> Given request
Retype the lines from the line containing "Given: Click the logout" up to and including the line containing "Action: pyautogui.click(x=434, y=110)", character for character.

> Material shown
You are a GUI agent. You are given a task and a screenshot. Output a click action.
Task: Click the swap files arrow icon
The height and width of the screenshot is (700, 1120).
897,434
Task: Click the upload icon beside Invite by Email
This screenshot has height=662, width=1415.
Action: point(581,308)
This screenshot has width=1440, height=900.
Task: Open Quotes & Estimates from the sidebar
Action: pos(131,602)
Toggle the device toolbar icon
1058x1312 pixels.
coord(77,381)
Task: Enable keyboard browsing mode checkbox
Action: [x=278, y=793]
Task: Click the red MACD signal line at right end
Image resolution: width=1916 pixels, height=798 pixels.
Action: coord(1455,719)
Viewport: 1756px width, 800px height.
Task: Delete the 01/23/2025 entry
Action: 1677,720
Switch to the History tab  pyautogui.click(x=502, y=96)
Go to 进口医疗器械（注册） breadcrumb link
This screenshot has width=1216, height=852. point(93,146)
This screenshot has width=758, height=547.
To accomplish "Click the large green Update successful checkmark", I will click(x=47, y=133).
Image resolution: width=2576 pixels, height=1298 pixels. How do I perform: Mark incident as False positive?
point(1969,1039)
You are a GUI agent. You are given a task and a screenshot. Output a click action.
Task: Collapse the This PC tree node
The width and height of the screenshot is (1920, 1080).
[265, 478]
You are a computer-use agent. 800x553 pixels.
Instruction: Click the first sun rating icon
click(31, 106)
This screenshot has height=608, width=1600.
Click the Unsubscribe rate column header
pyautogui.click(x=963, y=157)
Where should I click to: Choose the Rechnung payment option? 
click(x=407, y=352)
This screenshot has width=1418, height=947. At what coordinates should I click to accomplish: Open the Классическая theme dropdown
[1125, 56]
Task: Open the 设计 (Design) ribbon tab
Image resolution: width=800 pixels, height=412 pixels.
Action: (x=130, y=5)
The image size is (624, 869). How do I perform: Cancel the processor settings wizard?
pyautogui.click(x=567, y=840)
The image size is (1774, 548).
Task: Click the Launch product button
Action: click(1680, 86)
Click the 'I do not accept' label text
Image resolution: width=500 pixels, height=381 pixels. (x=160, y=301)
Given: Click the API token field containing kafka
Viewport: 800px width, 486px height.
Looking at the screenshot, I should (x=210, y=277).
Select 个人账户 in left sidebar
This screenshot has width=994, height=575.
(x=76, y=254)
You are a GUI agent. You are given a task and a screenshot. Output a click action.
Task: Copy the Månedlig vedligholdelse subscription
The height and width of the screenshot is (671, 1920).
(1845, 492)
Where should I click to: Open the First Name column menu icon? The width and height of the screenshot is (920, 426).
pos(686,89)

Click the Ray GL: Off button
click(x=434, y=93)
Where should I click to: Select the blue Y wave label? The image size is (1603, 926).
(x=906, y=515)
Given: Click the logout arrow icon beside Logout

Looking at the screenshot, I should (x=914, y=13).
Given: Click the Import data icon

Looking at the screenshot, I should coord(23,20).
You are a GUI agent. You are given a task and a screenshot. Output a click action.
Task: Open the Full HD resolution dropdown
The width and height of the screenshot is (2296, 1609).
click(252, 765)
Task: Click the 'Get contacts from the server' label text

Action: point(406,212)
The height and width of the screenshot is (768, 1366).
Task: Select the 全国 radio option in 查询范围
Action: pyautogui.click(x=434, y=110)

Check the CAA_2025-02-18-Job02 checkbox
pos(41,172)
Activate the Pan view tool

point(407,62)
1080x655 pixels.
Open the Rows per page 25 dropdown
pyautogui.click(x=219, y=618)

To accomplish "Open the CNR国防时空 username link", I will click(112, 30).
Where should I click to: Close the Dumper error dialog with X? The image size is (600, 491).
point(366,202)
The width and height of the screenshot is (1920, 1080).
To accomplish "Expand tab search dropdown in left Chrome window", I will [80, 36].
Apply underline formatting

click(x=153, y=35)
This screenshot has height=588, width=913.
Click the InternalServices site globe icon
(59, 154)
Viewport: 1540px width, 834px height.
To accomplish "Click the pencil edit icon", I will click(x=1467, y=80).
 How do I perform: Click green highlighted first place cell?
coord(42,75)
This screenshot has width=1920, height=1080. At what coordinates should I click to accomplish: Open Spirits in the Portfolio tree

> Full answer
Given: Click the logout arrow icon beside Logout

Looking at the screenshot, I should (x=914, y=13).
Given: Click the Import data icon

Looking at the screenshot, I should coord(23,20).
You are a GUI agent. You are given a task and a screenshot. Output a click action.
Task: Open the Full HD resolution dropdown
The width and height of the screenshot is (2296, 1609).
click(252, 765)
Task: Click the 'Get contacts from the server' label text

Action: point(406,212)
The height and width of the screenshot is (768, 1366).
Task: Select the 全国 radio option in 查询范围
Action: pyautogui.click(x=434, y=110)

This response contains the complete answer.